(Provided records)
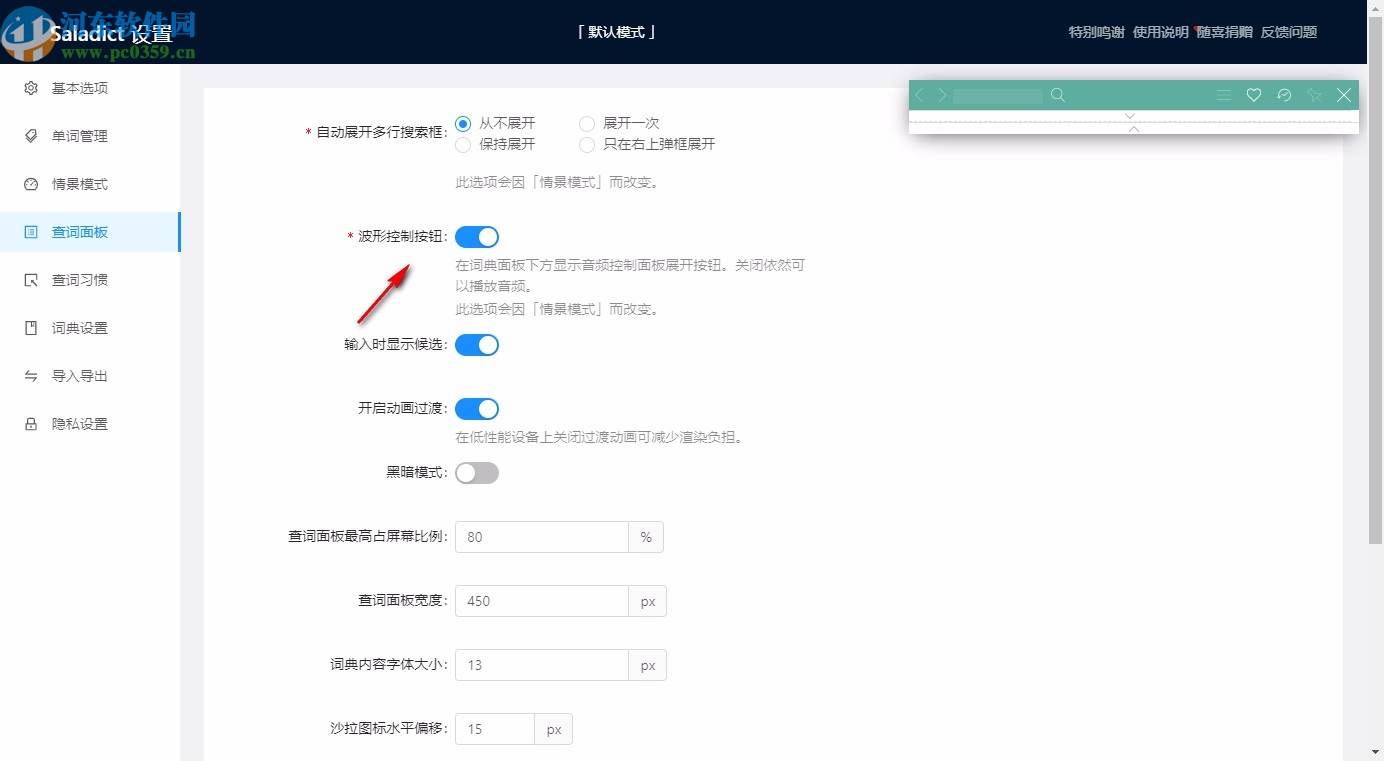Click the 查词面板宽度 input field
1384x761 pixels.
540,600
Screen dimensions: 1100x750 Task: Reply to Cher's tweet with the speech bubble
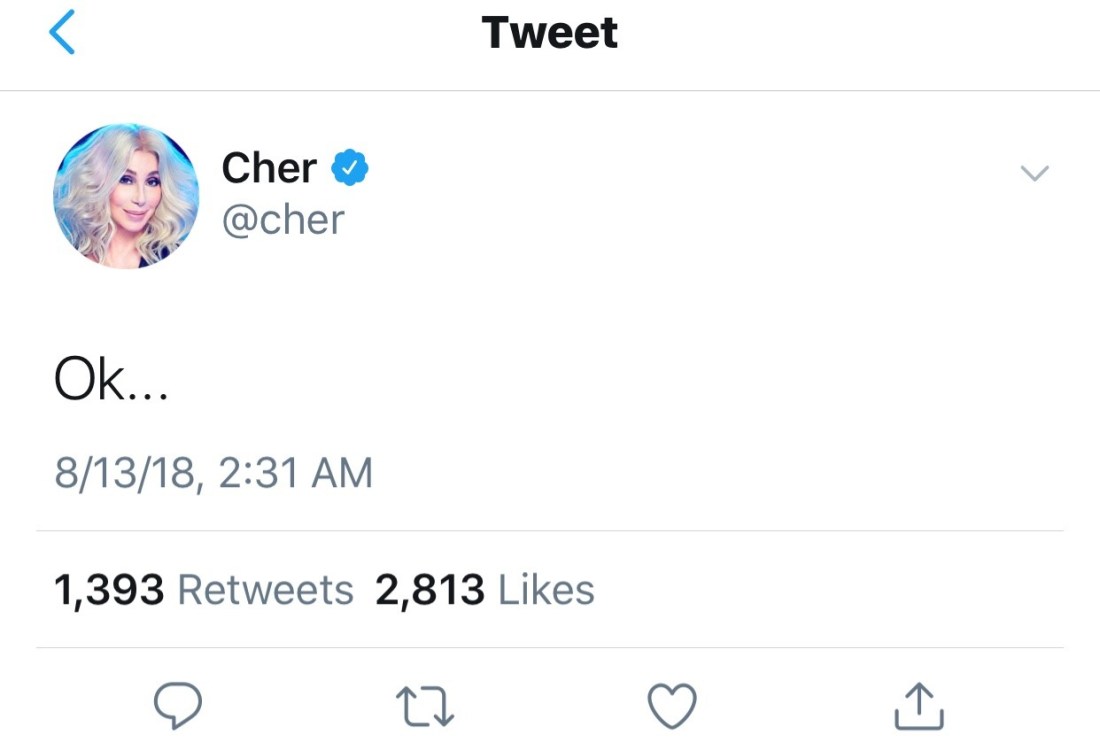(x=178, y=707)
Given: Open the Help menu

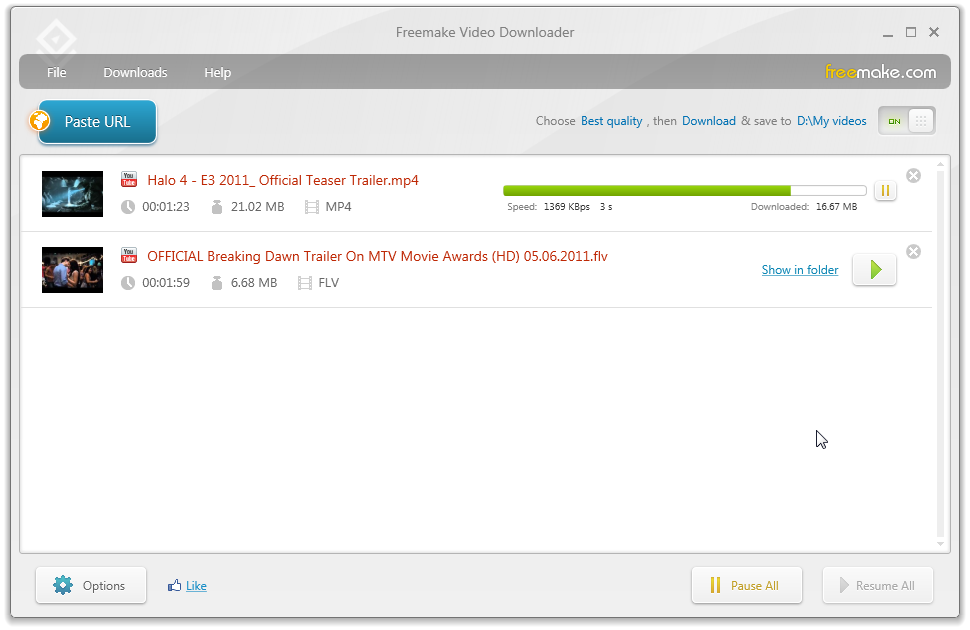Looking at the screenshot, I should click(x=217, y=72).
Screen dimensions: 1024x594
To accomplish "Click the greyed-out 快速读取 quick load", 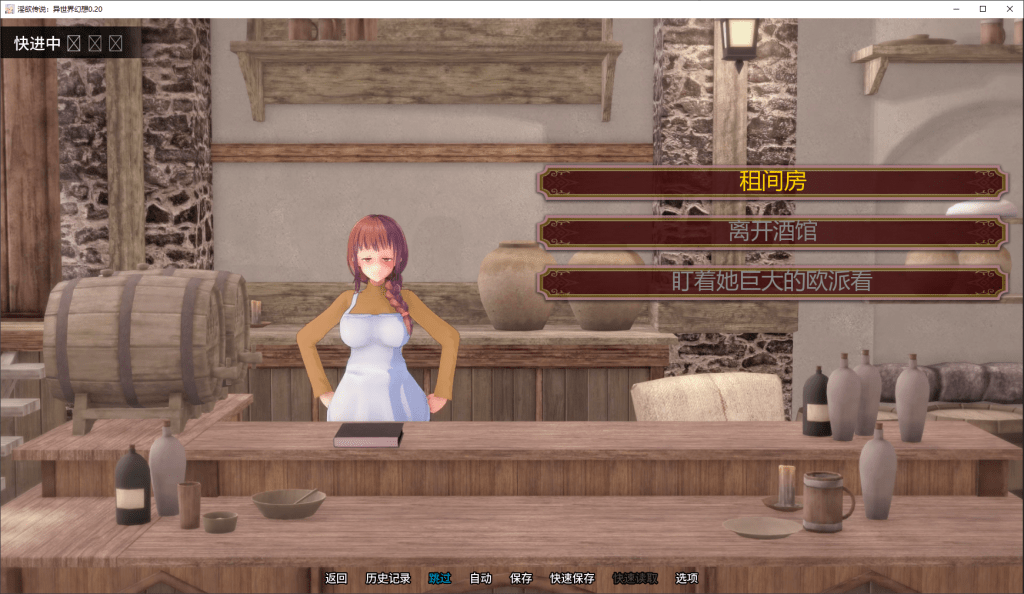I will tap(635, 578).
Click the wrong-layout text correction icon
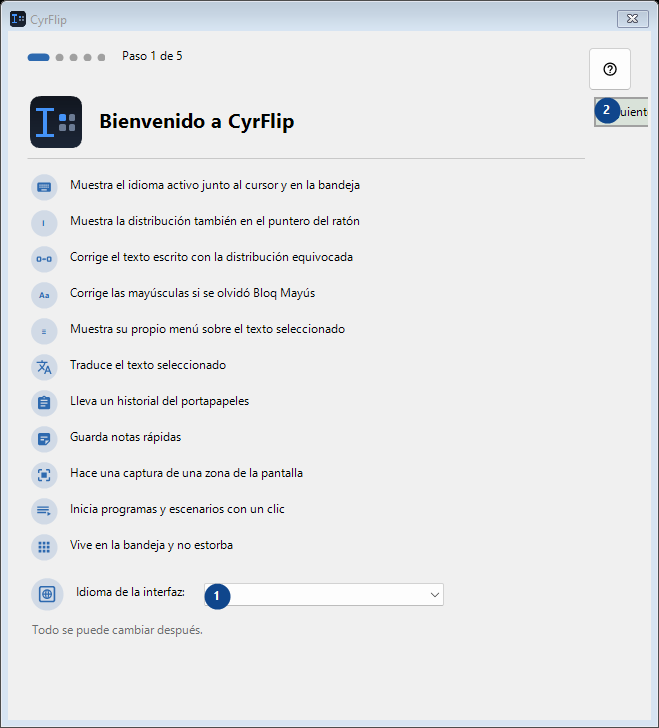The height and width of the screenshot is (728, 659). pyautogui.click(x=44, y=259)
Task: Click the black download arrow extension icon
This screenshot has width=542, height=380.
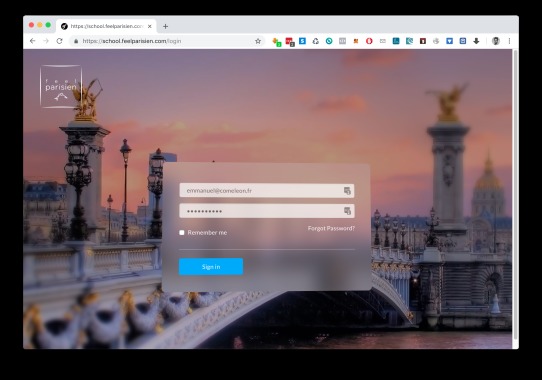Action: point(476,41)
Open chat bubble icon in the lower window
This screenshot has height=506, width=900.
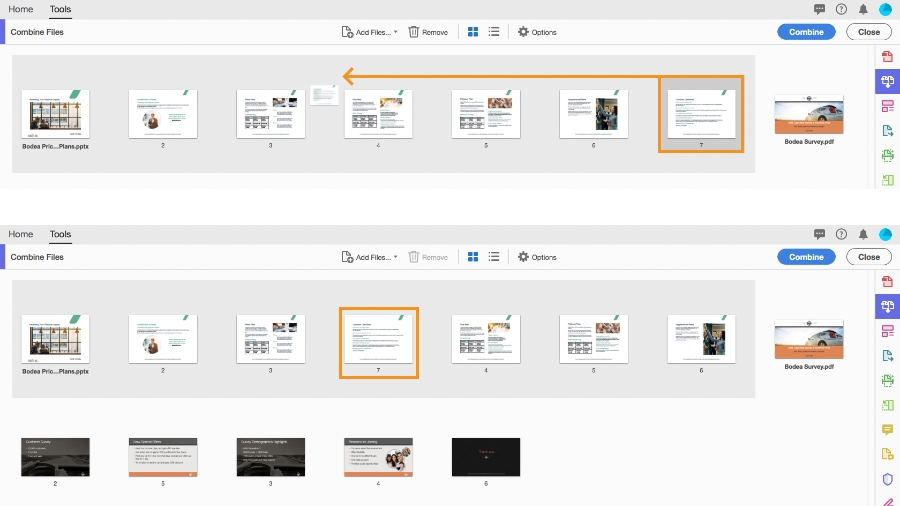(x=819, y=234)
(End Provided records)
:: About this exercise ::
Pictures excluded, output exactly the line that contains "Click the wrong-layout text correction icon" and every line after it to the end of the data above.

:: Reply to the task ::
Click the wrong-layout text correction icon
The height and width of the screenshot is (728, 659). pyautogui.click(x=44, y=259)
Task: Click the black download arrow extension icon
This screenshot has width=542, height=380.
Action: point(476,41)
Open chat bubble icon in the lower window
This screenshot has height=506, width=900.
(x=819, y=234)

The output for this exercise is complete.